Answered by Guy Opperman
Local Authority Partnership, Engagement and Delivery (LA-PED) provides funding to local authorities for the costs in delivering Housing Benefit (a DWP benefit delivered by local authorities) and reimburses local authorities for Housing Benefit expenditure incurred. More recently, we fund for further grants delivered by local authorities, such as, the COVID Winter Support Grant. The delivery of HB and grants (as applicable) is legislated and therefore a statutory duty for local authorities. All funding provided through LA-PED does not go through a process of competitive bidding.
To date we have had no competed grants to LAs in 2021/22
Asked by: Clive Betts (Labour - Sheffield South East)
Question to the Department for Work and Pensions:
To ask the Secretary of State for Work and Pensions, pursuant to the Answer of 16 June 2020 to Question 57092 on Children: Maintenance, whether the redeployment of staff led to the decision by the Child Maintenance Service to suspend initiating new enforcement action; and what assessment he has made of the effect of that suspension on parents.
Answered by Mims Davies - Shadow Minister (Women)
The CMS has made temporary changes to services to ensure we continue to support separated parents as part of our wider efforts to provide financial support through the welfare system.
Taking substantial enforcement action relies on third parties, including Her Majesty’s courts, bailiffs and the banks, which are currently not in a position to support significant enforcement action. We are committed to working with third parties to pursue enforcement action as soon as possible, where necessary.

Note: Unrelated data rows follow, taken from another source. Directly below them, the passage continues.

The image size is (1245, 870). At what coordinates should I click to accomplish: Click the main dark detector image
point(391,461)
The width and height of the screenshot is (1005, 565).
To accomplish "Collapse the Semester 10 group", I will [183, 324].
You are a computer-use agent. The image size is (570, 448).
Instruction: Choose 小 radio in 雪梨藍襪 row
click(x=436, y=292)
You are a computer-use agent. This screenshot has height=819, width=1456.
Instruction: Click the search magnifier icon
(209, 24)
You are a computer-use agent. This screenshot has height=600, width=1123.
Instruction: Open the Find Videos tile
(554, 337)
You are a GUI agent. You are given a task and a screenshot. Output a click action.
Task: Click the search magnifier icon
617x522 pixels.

Those found to be abusing the system at this difficult time can be subjected to the full extent of our enforcement powers.
Asked by: Clive Betts (Labour - Sheffield South East)
Question to the Department for Work and Pensions:
To ask the Secretary of State for Work and Pensions, with reference to child maintenance services, what proportion of payments made to parents with care are currently being made at the assessed level; and what the level of arrears is as a proportion of the monthly amount due.
Answered by Mims Davies - Shadow Minister (Women)
The available information regarding payments is available on Gov.uk. up to and including December 2019. Table 9 of the National Tables refers.
We do not have information in relation to the level of arrears as a proportion of the monthly amount due.
Asked by: Clive Betts (Labour - Sheffield South East)
Question to the Department for Work and Pensions:
To ask the Secretary of State for Work and Pensions, whether the levels of (a) staff and (b) resources allocated to child maintenance payments has changed since the covid-19 lockdown began.
Answered by Mims Davies - Shadow Minister (Women)
Child Maintenance Service, as part of Department for Work and Pensions is supporting the effort to deliver essential services during the current coronavirus (COVID-19) outbreak. Some colleagues have been redeployed to support the effort in benefit payments.
Our priority is to maintain the flow of maintenance that is currently being paid, by easing the financial pressure on parents and ensuring that we transfer the payments as quickly as possible to receiving parents. While there has been the redeployment of some Child Maintenance Service colleagues, the majority have remained in their current roles and are working to ensure the flow of payments is maintained.